New Delhi, India

Not often do I show up in a new country knowing nearly nothing about my itinerary, but when I visited a friend in New Delhi, India, who planned my entire trip for me, I was not about to complain.

With the European cities I visited on my study abroad as my most recent benchmarks, the main difference I noted between Europe and Asia is the idea of contrast itself. Months in Paris acclimated me to its typical Haussmannian buildings (established in the 19th century), herbs to add quiet sophistication to meals, and the incessant rule following (save the French’s love of protesting).

New Delhi offered a different landscape. The second leg of my mini Asian tour (the first being Bangkok, Thailand), New Delhi is full of vibrant colors, intentionally chosen to juxtapose each other. A market like Dilli Haat (shown below), might be made of neutral brick or wood, but stalls decorate with awnings, rugs, and of course the goods themselves to create eye-catching displays.

Even our itinerary showed us the variety that New Delhi has to offer. Our first day, we visited Emporio Mall to see the luxurious lehengas and sarees worn to Indian weddings and occasions. The next day, we walked through Khan Market, which is home to a high range of boutiques carrying goods such as jewelry, home decor, and skincare. On our last day, we walked around Dilli Haat, known for its abundance of local vendors. We tried on silk scarves, flipped through canvas art I still regret not buying, and imagined how the ornate rugs and kitchenware would look in our future homes. Though we did not eat a full meal there, we sampled some local candies and treats. As instructed, we bargained our way through the market, and I returned with some loose leaf peppermint tea.

Perhaps my favorite part of India was the food. In keeping with the idea of contrast, spicy or sweet curries are paired with Indian breads such as roti and naan. Although also known for its spice, Indian food was much more manageable than Thai. It was packed with flavor without putting tears into my eyes, both because of the ingredients themselves and the breads that accompany the food and tempter the taste. My friend ensured we try all the Indian staples, so we visited food courts and high-end restaurants alike. Even the food itself, packed with fresh ingredients and spices, is bright and colorful.

One afternoon, we took a stroll around Lodhi Garden, where numerous tombs sit amongst clearings in the greenery. Pictured below is Shish Gumbad, a tomb from the Lodhi Dynasty dating to the late fifteenth or early sixteenth century. The park was alive with walkers, runners, and families enjoying the January sun. My friend warned me of how empty the park gets when the summer heat hits Delhi and everyone flocks indoors.
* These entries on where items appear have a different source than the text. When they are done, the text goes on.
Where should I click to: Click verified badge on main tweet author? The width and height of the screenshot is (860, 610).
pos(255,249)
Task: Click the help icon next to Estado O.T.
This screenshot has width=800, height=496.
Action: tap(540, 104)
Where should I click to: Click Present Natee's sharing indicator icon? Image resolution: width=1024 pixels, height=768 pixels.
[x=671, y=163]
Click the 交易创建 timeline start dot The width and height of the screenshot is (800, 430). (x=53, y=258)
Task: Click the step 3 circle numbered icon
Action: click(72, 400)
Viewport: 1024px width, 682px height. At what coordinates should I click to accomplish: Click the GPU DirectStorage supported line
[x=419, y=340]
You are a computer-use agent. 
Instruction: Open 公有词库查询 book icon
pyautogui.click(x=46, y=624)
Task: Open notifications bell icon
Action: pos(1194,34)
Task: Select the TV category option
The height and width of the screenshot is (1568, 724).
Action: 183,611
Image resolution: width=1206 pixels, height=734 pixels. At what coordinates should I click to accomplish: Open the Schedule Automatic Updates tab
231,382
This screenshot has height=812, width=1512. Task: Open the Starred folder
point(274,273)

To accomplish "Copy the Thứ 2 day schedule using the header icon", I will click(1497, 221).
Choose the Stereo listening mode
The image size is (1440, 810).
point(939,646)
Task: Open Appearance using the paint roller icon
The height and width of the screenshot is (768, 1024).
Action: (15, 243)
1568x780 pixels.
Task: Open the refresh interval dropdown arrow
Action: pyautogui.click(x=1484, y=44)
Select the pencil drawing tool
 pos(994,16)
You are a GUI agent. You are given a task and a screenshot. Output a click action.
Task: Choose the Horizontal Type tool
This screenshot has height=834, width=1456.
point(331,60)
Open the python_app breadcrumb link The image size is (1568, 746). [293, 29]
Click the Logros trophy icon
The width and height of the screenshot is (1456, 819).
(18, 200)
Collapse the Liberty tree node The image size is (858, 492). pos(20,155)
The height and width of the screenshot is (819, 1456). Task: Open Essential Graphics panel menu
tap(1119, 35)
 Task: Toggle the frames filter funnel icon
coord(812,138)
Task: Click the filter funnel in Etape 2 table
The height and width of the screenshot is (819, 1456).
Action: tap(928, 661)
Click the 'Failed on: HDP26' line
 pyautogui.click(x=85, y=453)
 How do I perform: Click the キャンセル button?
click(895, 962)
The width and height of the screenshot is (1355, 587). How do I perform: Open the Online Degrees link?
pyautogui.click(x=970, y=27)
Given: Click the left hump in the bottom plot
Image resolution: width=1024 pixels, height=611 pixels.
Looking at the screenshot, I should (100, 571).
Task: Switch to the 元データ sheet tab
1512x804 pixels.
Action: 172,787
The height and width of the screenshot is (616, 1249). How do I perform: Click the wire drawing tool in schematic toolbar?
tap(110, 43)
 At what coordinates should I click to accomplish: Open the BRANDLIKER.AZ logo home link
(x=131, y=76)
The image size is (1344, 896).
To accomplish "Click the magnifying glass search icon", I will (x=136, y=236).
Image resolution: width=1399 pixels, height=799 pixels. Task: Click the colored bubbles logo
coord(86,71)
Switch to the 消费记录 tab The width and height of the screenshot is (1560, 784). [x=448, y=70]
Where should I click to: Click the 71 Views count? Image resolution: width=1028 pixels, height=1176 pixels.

Lastly, what would a trip to India be without a visit to the Taj Mahal? Located just a few hours from New Delhi in Agra, the Taj Mahal is one of the Seven Wonders of the New World. We left early in the morning on a rather gloomy day, and while not great for photo quality, the time and weather earned us a mere fraction of the site’s usual crowd. I was surprised by the number of buildings around the Taj Mahal, including mosques, two Drum Houses, gates, and additional mausolea.

While bringing us around the site, our tour guide intertwined debatable levels of fiction into his historical information, as my friend warned us.

Despite having few expectations for visiting India, any pre-existing conceptions of the country I did have were far surpassed. Between the shopping and the restaurants, I left with neither empty hands nor an empty stomach. Merely in driving or walking around the city, I enjoyed spotting the temples and historical sites scattered amidst the modern storefronts and restaurants of the city. If you can bear the potentially long flight (nothing a few downloaded movies can’t fix), India is most certainly worth the trip.